Their goal is to find 150 families from a five-parish area around
New Orleans who eat locally caught fish at least once a week, in
order to test the level of mercury in their blood.
"Fish are great food, but they accumulate all kinds of chemicals,"
Hartley says. One of those chemicals is mercury, which gets into
the environment mostly through the burning of fossil fuels. Medical-
and hazardous-waste incinerators can also be a significant source
of mercury contamination. Chlorine plants release some mercury into
the air, and strip mines expose mercury buried in the earth. Mercury
in the air is washed out when it rains and gets into the water and
soil. Mercury exposed by strip mining will run off into the water.
Some industries, like paper mills, release relatively low amounts
of mercury directly into the water.
Across the country, about 2,000 mercury advisories have been issued
on particular lakes and rivers in more than 40 different states.
The problem in Louisiana does not seem to be as severe as in some
other states, particularly in the Great Lakes region.
Nevertheless, Louisiana has a lot of fishermen and a lot of water--and
it's just the kind of acidic, highly organic water that contributes
to the rapid conversion of inorganic mercury into organic methyl
mercury, which accumulates in fish.
"Methyl mercury is the most dangerous kind of mercury because it
crosses into the brain and nervous system," Hartley explains.
The state of Louisiana has been testing levels of mercury in fish
for a decade.
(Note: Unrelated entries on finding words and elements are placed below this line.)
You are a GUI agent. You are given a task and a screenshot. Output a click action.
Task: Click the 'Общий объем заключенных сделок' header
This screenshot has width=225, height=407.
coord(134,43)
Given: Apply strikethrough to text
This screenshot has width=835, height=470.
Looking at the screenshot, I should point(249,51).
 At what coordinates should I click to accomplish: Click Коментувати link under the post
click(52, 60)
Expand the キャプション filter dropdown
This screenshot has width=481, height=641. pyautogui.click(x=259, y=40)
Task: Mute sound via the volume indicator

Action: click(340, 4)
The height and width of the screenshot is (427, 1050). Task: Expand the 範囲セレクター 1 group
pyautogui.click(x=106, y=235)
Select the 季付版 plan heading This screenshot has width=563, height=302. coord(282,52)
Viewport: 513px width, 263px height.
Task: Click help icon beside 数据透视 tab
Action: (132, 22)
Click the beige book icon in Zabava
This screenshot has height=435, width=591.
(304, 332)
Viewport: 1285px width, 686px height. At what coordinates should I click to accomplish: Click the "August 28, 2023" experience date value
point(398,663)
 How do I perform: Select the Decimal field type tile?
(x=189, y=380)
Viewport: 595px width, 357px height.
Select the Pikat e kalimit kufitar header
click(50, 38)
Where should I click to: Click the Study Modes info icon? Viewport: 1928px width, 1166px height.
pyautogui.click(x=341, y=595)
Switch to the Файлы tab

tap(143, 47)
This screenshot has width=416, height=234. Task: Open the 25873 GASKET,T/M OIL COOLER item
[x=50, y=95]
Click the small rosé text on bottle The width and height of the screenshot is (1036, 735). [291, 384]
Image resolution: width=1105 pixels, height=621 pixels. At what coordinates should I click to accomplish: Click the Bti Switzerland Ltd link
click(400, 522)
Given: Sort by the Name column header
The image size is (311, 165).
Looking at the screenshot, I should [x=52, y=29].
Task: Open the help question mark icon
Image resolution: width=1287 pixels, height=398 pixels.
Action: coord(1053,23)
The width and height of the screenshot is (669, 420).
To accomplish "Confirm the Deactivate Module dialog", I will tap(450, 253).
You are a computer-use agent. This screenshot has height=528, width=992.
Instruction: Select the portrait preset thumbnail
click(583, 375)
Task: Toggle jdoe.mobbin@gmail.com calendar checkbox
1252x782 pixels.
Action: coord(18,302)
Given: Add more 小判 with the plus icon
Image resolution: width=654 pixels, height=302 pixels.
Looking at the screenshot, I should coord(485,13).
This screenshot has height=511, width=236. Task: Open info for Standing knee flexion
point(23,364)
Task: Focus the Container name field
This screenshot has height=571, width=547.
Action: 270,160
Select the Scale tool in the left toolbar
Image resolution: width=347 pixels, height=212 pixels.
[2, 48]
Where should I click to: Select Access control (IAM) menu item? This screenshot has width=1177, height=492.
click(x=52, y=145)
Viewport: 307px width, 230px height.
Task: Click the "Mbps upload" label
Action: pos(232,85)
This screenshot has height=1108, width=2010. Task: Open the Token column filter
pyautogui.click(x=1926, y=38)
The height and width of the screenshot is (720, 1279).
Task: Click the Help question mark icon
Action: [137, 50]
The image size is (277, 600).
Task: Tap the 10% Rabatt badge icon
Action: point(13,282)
At this writing, the state has 20 mercury advisories
on Louisiana lakes and rivers and the Gulf of Mexico. In most cases,
the advisories only apply to particular species of fish, and only
to the consumption of the fish by children under 7 and women who
are pregnant, breastfeeding, or planning on becoming pregnant. The
main concern with mercury is that it may damage the developing nervous
systems of babies and small children, although it is toxic to the
kidneys of both adults and children. In adults, low to moderate
mercury exposure will usually have no permanent adverse effects
and any symptoms will disappear once exposure is stopped.
It's a problem that is receiving a growing amount of national attention.
The Food and Drug Administration recently issued a warning that
pregnant women, or women who plan on becoming pregnant, should not
eat shark, swordfish or king mackerel at all because of mercury
accumulation in those fish. The National Academy of Sciences estimates
that as many as 60,000 mothers and children might be affected by
mercury contamination, which could have a significant impact on
the numbers of children who struggle in school.